Die älteren Mitspieler erklären mir alles sehr geduldig, wenn ich etwas nicht sofort verstehe. Durch die älteren Mitspieler habe ich so viel über die deutsche Kultur kennengelernt. Mein Bild vom Alter hat sich hier grundlegend geändert. In China denken wir, alte Menschen sind krank und auf Hilfe angewiesen. Ab 60 gehört man in China schon zu den Alten. Aber hier: Das ist Wahnsinn, was die Älteren noch auf die Beine stellen. Hier ist man mit 80 Jahren alt."
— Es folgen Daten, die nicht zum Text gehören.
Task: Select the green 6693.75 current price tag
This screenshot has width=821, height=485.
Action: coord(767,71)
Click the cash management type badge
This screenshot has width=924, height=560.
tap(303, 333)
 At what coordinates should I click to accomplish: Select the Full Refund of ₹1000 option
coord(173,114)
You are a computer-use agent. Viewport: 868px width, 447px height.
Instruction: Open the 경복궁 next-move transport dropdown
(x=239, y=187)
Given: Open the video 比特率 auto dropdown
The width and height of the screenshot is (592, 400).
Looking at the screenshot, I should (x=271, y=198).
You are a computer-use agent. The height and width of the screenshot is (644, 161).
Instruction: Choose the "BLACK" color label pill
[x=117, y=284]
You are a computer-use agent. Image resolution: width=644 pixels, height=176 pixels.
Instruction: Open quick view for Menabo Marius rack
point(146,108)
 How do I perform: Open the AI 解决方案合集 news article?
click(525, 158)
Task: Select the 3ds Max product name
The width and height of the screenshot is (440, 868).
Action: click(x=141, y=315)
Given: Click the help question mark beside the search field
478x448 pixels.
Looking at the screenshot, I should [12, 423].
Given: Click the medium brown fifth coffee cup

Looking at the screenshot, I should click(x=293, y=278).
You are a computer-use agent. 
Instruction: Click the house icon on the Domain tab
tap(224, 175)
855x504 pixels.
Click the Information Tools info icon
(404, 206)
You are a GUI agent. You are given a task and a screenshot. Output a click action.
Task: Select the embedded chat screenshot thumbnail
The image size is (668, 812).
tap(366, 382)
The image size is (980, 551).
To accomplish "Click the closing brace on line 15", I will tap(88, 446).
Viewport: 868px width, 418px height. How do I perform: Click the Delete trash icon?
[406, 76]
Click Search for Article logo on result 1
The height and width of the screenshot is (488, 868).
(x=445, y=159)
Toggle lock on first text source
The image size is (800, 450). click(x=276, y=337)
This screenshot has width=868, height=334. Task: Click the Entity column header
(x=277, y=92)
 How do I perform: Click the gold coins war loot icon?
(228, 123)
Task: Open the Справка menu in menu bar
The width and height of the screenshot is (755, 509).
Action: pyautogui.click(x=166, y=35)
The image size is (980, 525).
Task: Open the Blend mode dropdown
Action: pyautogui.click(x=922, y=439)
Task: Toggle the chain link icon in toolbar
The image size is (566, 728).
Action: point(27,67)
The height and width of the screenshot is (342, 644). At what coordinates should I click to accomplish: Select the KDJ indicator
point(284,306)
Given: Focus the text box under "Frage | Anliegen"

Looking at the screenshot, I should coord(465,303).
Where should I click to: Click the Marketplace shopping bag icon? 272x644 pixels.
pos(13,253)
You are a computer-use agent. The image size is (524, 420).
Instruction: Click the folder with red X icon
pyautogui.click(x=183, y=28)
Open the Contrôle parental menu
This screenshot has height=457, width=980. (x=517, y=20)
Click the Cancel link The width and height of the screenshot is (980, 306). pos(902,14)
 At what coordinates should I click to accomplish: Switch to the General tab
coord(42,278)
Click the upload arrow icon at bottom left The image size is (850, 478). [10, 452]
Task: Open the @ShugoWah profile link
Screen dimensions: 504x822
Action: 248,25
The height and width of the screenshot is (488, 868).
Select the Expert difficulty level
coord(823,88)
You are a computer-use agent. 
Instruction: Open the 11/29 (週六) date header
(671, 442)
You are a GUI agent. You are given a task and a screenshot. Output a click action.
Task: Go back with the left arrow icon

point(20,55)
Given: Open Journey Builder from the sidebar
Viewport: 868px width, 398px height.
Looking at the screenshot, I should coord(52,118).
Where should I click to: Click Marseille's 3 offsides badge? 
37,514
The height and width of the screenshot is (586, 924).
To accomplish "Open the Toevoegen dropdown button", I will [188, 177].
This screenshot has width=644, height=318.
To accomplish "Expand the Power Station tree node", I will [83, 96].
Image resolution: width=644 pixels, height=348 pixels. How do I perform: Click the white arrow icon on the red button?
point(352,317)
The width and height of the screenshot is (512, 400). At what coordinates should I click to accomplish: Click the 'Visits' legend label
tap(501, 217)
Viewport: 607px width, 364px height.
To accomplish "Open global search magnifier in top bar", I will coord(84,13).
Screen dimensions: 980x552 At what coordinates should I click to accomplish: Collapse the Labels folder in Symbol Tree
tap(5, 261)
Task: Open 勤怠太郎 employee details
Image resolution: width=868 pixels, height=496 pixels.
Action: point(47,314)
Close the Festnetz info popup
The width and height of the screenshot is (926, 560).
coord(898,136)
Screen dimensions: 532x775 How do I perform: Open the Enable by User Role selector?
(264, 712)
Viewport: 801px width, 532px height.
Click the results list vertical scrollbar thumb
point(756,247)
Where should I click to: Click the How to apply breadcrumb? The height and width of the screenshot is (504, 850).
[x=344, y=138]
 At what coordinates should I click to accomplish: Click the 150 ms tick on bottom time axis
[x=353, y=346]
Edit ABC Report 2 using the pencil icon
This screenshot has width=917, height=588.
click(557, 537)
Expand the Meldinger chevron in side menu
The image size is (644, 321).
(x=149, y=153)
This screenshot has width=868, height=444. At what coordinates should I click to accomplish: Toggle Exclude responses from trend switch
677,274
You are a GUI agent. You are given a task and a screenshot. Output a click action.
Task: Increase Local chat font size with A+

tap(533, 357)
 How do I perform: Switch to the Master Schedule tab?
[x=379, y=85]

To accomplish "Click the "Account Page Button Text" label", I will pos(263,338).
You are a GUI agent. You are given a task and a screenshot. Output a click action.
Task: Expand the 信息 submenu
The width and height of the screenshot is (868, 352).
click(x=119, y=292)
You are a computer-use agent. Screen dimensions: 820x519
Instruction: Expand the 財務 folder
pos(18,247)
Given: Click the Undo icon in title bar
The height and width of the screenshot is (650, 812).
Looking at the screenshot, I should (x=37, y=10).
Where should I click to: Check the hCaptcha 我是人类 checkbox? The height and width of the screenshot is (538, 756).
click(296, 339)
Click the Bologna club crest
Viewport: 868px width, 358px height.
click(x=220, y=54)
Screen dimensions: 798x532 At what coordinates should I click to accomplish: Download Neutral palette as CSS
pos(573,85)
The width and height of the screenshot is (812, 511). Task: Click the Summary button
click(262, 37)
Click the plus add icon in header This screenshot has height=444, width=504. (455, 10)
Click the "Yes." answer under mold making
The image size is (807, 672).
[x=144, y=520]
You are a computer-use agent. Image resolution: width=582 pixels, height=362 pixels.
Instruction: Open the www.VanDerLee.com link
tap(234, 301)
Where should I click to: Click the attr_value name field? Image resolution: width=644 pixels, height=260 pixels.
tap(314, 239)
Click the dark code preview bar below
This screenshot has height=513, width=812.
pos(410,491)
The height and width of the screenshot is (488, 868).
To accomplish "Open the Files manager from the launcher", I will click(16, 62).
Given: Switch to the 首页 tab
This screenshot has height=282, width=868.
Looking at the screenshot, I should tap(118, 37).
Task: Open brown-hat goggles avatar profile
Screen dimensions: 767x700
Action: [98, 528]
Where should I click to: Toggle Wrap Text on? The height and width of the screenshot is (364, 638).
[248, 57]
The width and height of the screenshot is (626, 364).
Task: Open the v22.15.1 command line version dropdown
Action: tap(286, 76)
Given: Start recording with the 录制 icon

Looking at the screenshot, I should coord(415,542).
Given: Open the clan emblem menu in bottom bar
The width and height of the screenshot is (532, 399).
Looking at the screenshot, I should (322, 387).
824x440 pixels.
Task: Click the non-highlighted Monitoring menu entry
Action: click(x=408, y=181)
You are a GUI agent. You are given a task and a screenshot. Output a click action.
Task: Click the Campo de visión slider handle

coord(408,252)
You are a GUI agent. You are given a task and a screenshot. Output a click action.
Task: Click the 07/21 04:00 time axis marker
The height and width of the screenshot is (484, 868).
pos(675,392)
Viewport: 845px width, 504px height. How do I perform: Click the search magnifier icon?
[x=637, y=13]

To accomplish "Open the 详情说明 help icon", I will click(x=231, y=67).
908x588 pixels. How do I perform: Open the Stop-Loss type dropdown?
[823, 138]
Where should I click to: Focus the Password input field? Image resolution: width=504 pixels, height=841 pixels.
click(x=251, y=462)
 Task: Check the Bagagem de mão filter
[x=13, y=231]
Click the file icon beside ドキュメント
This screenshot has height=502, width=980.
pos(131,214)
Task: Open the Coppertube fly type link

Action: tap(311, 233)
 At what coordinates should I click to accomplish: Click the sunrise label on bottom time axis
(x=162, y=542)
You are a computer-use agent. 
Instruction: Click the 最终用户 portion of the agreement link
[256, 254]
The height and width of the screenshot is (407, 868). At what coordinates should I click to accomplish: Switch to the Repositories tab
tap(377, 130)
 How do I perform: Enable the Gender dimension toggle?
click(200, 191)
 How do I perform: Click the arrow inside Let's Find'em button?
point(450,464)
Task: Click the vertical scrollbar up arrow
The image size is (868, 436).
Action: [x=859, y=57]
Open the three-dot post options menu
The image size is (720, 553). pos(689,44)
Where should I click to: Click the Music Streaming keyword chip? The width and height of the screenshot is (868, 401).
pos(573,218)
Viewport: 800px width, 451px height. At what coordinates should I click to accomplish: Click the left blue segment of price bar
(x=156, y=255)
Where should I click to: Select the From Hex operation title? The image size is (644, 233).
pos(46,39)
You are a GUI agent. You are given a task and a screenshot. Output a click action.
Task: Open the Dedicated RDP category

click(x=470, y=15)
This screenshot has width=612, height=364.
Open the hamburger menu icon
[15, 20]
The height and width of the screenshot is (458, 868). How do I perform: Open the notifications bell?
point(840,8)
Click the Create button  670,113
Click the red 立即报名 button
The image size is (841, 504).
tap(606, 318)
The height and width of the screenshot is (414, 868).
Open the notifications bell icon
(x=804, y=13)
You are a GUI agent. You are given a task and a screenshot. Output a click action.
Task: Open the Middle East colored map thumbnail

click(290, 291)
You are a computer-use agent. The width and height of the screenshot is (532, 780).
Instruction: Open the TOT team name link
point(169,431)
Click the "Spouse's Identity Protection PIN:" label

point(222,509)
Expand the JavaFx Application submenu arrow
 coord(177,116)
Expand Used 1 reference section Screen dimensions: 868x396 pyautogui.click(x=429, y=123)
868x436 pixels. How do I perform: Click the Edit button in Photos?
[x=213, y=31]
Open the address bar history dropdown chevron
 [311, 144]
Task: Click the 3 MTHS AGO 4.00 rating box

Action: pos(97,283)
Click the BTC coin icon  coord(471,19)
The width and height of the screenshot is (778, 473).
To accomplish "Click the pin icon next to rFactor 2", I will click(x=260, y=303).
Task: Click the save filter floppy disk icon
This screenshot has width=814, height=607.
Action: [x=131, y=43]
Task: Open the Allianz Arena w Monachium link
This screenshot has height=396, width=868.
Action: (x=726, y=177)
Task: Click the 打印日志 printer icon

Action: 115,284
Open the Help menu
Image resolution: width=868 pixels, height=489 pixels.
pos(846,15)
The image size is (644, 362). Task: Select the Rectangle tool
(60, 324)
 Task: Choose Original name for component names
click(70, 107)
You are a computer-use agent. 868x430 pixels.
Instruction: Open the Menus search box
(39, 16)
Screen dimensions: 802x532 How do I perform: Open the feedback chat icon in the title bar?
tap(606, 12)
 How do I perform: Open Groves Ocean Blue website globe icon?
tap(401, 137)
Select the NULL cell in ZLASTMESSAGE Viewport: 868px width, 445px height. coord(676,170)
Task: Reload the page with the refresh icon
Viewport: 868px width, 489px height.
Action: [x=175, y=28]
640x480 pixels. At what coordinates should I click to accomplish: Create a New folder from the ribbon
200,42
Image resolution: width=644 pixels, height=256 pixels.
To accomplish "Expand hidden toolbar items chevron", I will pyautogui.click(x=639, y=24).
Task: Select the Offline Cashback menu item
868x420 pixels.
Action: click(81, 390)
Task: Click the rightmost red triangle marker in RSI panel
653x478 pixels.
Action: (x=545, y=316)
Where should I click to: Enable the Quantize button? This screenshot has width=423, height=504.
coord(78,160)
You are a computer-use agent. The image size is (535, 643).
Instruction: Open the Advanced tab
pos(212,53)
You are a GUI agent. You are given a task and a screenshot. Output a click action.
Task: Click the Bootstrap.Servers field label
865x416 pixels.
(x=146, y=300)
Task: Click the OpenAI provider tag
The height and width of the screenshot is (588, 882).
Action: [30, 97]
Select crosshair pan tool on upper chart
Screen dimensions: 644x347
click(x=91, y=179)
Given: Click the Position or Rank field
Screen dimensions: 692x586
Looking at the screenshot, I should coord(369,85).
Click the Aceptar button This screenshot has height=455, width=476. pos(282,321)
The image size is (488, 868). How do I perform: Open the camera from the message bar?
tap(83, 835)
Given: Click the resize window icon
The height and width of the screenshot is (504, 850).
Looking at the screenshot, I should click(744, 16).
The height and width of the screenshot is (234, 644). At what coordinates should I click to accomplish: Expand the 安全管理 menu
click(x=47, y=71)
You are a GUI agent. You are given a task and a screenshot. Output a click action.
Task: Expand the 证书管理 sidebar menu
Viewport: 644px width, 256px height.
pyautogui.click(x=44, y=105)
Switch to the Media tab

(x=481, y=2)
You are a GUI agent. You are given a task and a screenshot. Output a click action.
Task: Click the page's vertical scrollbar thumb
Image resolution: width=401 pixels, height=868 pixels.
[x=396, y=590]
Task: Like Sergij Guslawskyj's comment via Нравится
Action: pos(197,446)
Was sagen die Eltern dazu, wenn Sie hier in Frauenkleidern auftreten? "Das ist wie in der Peking Oper, da werden auch alle Rollen von Männern gespielt. Das ist nichts Neues für meine Eltern. Als ich ihnen ein Video zusandte, haben sie mich zuerst gar nicht erkannt. Mein Vater hätte es gerne, wenn ich mein Studium so schnell wie möglich beende, aber meine Mutter unterstützt mich sehr. Sie war Reiseleiterin. In meiner Provinz gibt es viele Minderheiten. Immer wenn sie Gruppen in ein Dorf führte, sagte sie, wir sollten deren Traditionen befolgen und respektieren. Das habe ich von ihr gelernt. Ich interessiere mich sehr für Kultur und möchte ein bisschen kölsche Tradition befolgen."

Das aktuelle Stück "Offenbach" ist dem 200. Geburtstag des in Köln geborenen Komponisten Jacques Offenbach gewidmet. Die Charaktere und die Kostüme sind so bunt und so verschieden, wie sie es nur sein können. Die Schauspieler genossen die stehenden Ovationen nach der Premiere. Sie sind stolz, dabei sein zu dürfen und ein Stück Kölner Tradition aufrechterhalten zu können. Zu sehen ist "Offenbach" noch bis zum 5. März im aktuellen Ausweichquartier der Kölner Oper im Staatenhaus in Köln und am Karnevalssamstag, den 02.03.2019 um 11.00 Uhr im WDR Fernsehen.